▸ Dataset entries:
┏━━

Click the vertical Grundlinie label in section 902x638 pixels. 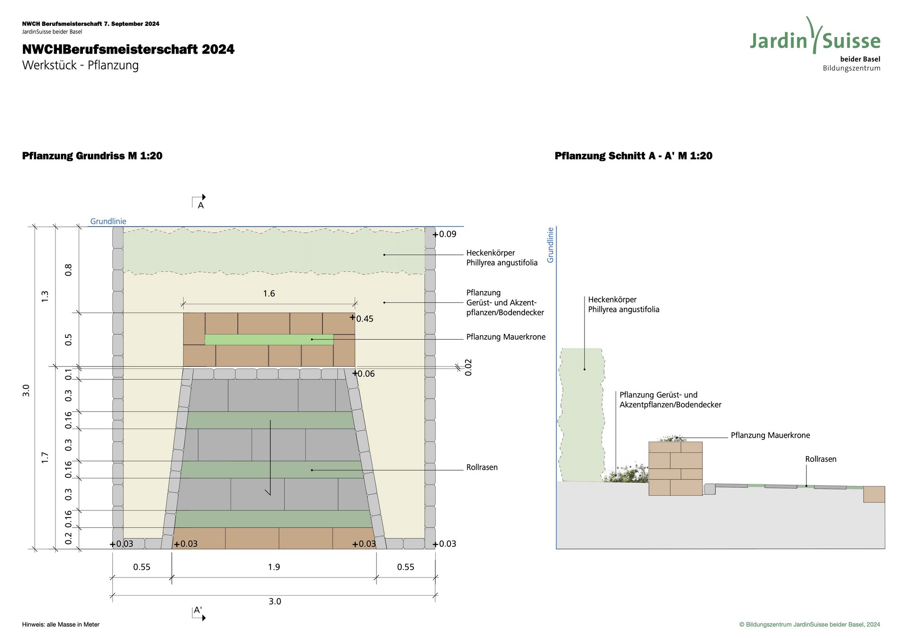point(550,245)
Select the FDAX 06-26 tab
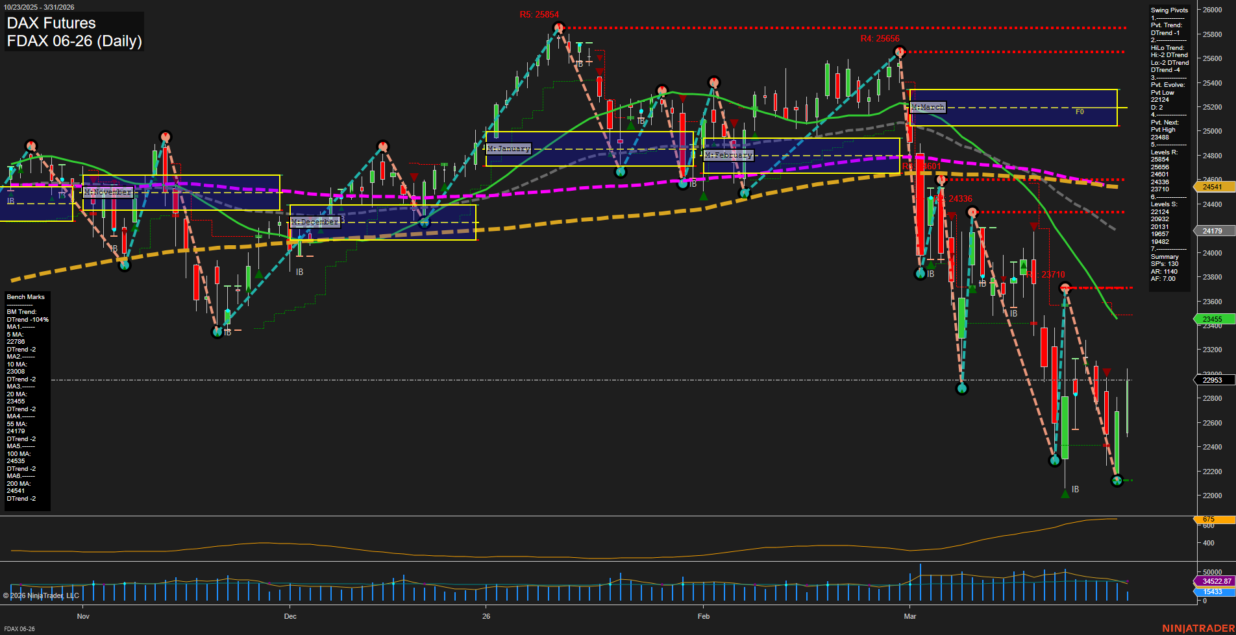Image resolution: width=1236 pixels, height=635 pixels. pos(20,629)
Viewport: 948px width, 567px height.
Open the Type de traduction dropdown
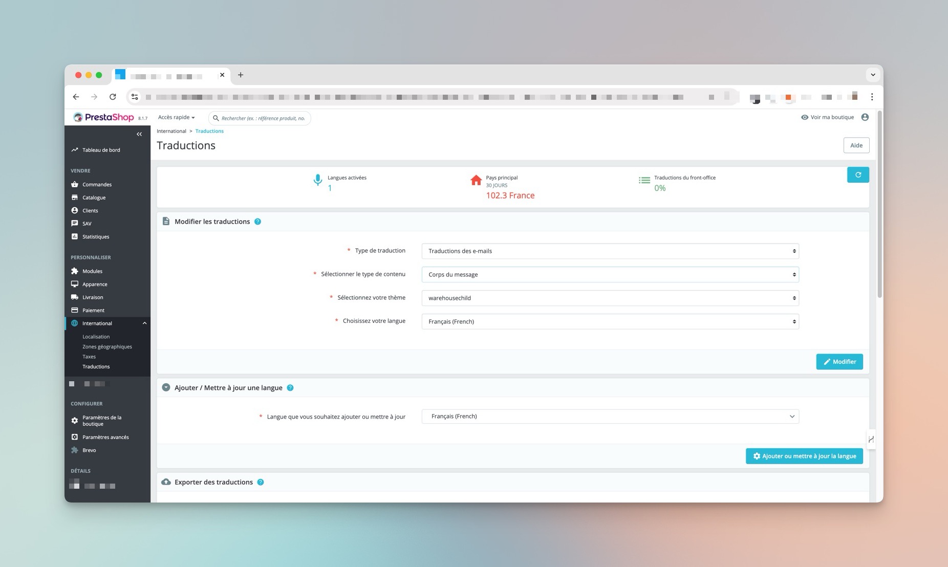click(x=609, y=251)
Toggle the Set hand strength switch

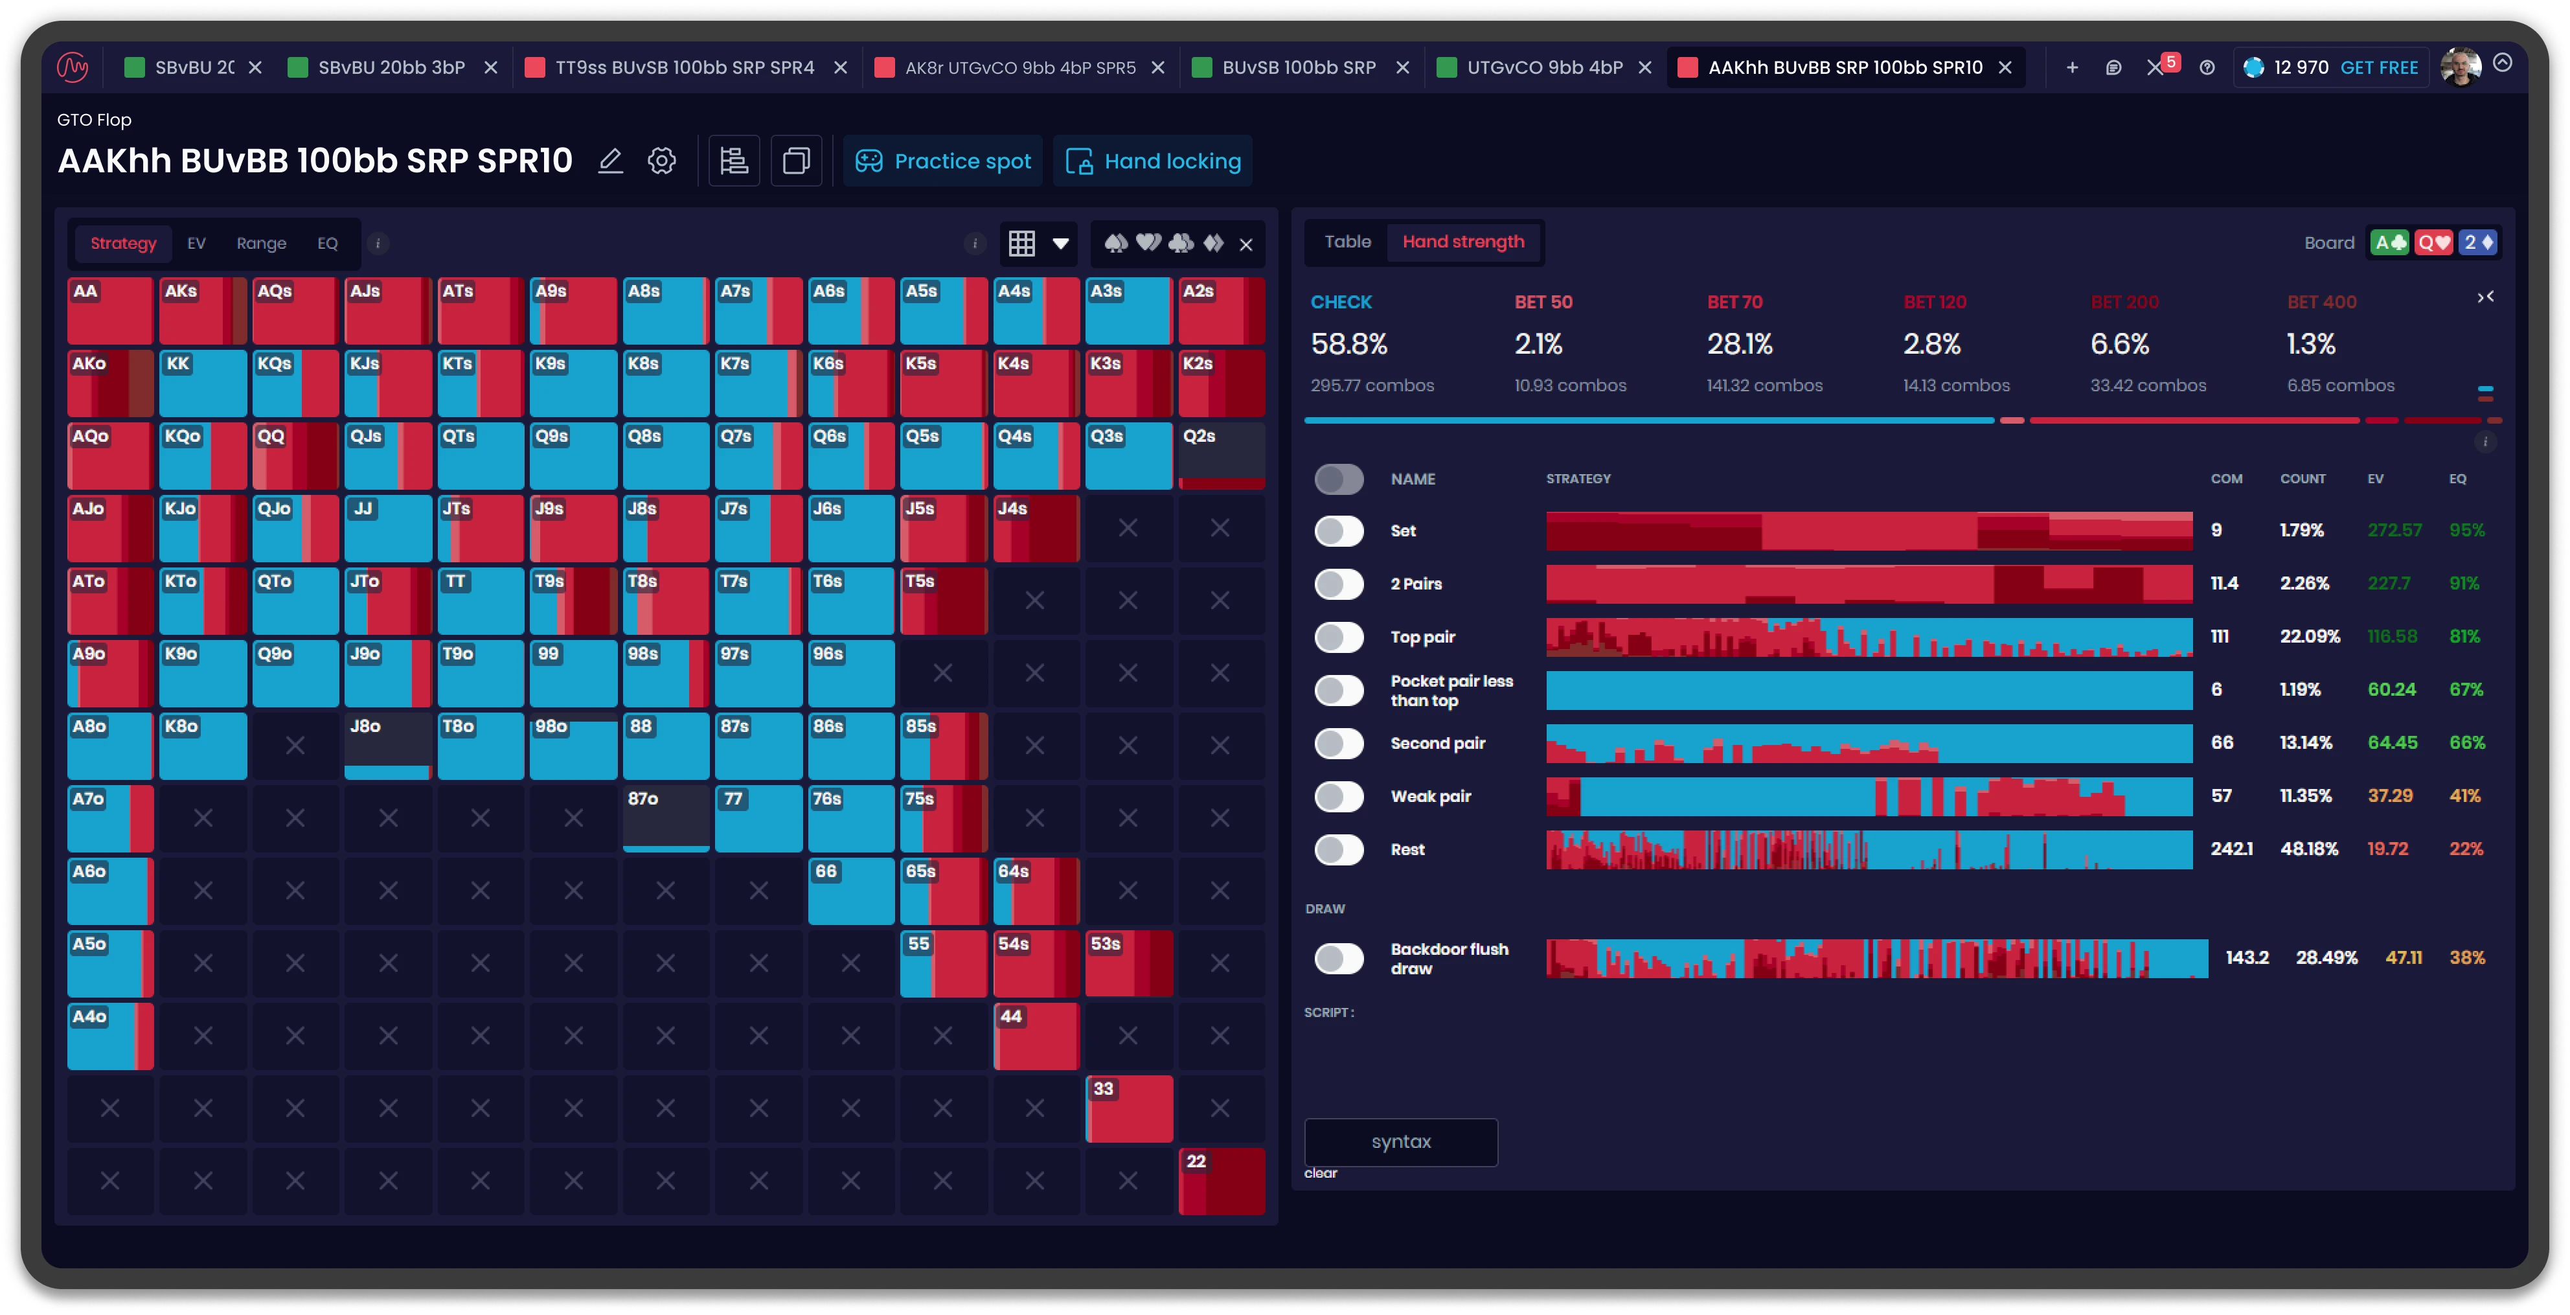click(x=1339, y=531)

┗━━

Your answer must be an exact copy of the lines from the one with "Select the FDAX 06-26 tab" through the final line of the data, both included, without any pictures.

▸ Finished task:
Select the FDAX 06-26 tab
Image resolution: width=1236 pixels, height=635 pixels. pos(20,629)
Viewport: 948px width, 567px height.
Open the Type de traduction dropdown
click(x=609, y=251)
Toggle the Set hand strength switch

click(x=1339, y=531)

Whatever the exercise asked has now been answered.